If we consider the dihedral group of order 12, $G = \langle a, b \mid a^2 = b^2 = (ab)^6 = e \rangle$, then the Cayley graph corresponding to $\{ a, b \}$ is the cyclic graph on 12 vertices with edges labeled alternately by $a$ and $b$. We may then consider $H_1 = G \times \mathbb Z/2 \mathbb Z$ and $H_2 = G \rtimes \mathbb Z/2 \mathbb Z$ where the copies of $\mathbb Z/ 2 \mathbb Z$ are generated by $c$ and $d$ respectively, and where $d$ acts by $d a d = b$, $d b d = a$. Then the Cayley graph of $H_1$ with respect to $\{ a, b, c \}$ consists of two copies of cyclic graphs of order 12 with edges labeled by $c$ connecting the two graphs.

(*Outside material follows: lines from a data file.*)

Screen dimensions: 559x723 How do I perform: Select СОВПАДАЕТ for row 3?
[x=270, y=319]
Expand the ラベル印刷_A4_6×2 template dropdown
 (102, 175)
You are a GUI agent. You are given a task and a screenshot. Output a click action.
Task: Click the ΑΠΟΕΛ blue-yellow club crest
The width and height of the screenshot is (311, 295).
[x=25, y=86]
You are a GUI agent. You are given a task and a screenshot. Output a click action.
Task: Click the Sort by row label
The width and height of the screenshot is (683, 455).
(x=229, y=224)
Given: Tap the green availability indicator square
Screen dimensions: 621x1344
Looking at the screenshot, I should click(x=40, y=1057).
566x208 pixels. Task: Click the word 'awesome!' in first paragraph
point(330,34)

Since $d$ just interchanges $a$ and $b$ we have that the Cayley graph of $H_2$ with respect to $\{ a, b, d \}$ can be obtained from the Cayley graph of $H_1$ by just relabeling the second copy of the cyclic graph, so that the two Cayley graphs will be isomorphic.

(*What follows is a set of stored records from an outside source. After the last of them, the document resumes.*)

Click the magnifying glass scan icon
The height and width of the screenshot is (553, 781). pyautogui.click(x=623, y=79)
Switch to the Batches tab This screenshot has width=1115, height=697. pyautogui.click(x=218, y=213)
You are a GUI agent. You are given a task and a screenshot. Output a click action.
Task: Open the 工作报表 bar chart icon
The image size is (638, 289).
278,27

Unfortunately, the generating set for $H_2$ is not minimal since by the definition of $d$ we have $b \in \langle a, d \rangle$. This can be fixed however by taking two automorphisms $c$ and $d$ which are complicated enough so that this doesn't occur.

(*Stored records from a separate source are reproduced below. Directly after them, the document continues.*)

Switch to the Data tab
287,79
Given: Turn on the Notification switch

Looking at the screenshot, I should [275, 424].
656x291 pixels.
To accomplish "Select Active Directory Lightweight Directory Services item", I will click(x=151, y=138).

Specifically, we can let $c$ act on $G$ by $cac = ababa$, and $cbc = babab$, and we can let $d$ act on $G$ by applying $c$ and then interchanging $a$ and $b$, i.e., $dad = babab$, and $dbd = ababa$. It's not hard to see that these indeed define order two automorphisms of $G$, and for the same reason as above we have that the Cayley graphs of $H_1$ and $H_2$ will be isomorphic.

It is also not hard to check that we now have $| \langle a, c \rangle | = | \langle b, c \rangle | = 12 < 24$ and $| \langle a, d \rangle | = | \langle a, d \rangle | = 8 < 24$ so that the generating sets are now minimal. Moreover, the groups $H_1$ and $H_2$ will not be isomorphic, this can be seen for instance by counting the number of elements of order 2, (I counted 15 for $H_1$ and 9 for $H_2$, but I've omitted the tedious details).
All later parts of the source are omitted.